# [Records for the exercise]
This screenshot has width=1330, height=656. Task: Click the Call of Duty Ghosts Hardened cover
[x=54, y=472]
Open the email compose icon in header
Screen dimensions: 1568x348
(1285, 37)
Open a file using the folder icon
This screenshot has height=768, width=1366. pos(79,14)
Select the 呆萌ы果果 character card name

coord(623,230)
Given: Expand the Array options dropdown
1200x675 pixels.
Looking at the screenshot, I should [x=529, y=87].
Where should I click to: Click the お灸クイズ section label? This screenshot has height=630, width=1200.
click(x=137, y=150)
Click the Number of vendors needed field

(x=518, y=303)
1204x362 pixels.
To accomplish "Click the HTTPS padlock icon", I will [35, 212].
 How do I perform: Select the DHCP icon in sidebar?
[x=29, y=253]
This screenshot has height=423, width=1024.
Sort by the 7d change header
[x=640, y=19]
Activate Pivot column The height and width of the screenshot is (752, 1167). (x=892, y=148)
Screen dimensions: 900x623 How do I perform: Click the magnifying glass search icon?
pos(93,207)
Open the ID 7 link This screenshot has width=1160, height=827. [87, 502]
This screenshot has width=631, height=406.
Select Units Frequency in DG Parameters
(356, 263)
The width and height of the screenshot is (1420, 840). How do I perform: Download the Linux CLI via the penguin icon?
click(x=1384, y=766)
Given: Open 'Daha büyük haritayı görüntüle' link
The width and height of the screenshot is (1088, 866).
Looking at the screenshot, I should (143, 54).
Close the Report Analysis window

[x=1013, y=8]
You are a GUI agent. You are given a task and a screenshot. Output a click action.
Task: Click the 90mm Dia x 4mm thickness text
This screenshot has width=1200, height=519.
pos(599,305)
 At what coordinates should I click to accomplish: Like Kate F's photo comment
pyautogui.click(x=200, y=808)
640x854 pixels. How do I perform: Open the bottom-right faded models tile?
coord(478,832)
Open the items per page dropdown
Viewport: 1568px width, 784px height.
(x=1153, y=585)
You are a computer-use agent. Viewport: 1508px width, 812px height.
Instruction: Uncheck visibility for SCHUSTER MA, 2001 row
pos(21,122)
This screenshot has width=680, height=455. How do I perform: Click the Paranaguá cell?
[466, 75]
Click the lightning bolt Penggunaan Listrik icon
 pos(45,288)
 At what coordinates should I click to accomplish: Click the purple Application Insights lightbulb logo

# [About this exercise]
The goal is a faithful transcription of every entry above.

# [Result of the exercise]
This screenshot has width=1330, height=656. Task: Click the Call of Duty Ghosts Hardened cover
[x=54, y=472]
Open the email compose icon in header
Screen dimensions: 1568x348
(1285, 37)
Open a file using the folder icon
This screenshot has height=768, width=1366. pos(79,14)
Select the 呆萌ы果果 character card name

coord(623,230)
Given: Expand the Array options dropdown
1200x675 pixels.
Looking at the screenshot, I should [x=529, y=87].
Where should I click to: Click the お灸クイズ section label? This screenshot has height=630, width=1200.
click(x=137, y=150)
Click the Number of vendors needed field

(x=518, y=303)
1204x362 pixels.
To accomplish "Click the HTTPS padlock icon", I will [35, 212].
 How do I perform: Select the DHCP icon in sidebar?
[x=29, y=253]
This screenshot has height=423, width=1024.
Sort by the 7d change header
[x=640, y=19]
Activate Pivot column The height and width of the screenshot is (752, 1167). (x=892, y=148)
Screen dimensions: 900x623 How do I perform: Click the magnifying glass search icon?
pos(93,207)
Open the ID 7 link This screenshot has width=1160, height=827. [87, 502]
This screenshot has width=631, height=406.
Select Units Frequency in DG Parameters
(356, 263)
The width and height of the screenshot is (1420, 840). How do I perform: Download the Linux CLI via the penguin icon?
click(x=1384, y=766)
Given: Open 'Daha büyük haritayı görüntüle' link
The width and height of the screenshot is (1088, 866).
Looking at the screenshot, I should (143, 54).
Close the Report Analysis window

[x=1013, y=8]
You are a GUI agent. You are given a task and a screenshot. Output a click action.
Task: Click the 90mm Dia x 4mm thickness text
This screenshot has width=1200, height=519.
pos(599,305)
 At what coordinates should I click to accomplish: Like Kate F's photo comment
pyautogui.click(x=200, y=808)
640x854 pixels. How do I perform: Open the bottom-right faded models tile?
coord(478,832)
Open the items per page dropdown
Viewport: 1568px width, 784px height.
(x=1153, y=585)
You are a computer-use agent. Viewport: 1508px width, 812px height.
Instruction: Uncheck visibility for SCHUSTER MA, 2001 row
pos(21,122)
This screenshot has width=680, height=455. How do I perform: Click the Paranaguá cell?
[466, 75]
Click the lightning bolt Penggunaan Listrik icon
 pos(45,288)
 At what coordinates should I click to accomplish: Click the purple Application Insights lightbulb logo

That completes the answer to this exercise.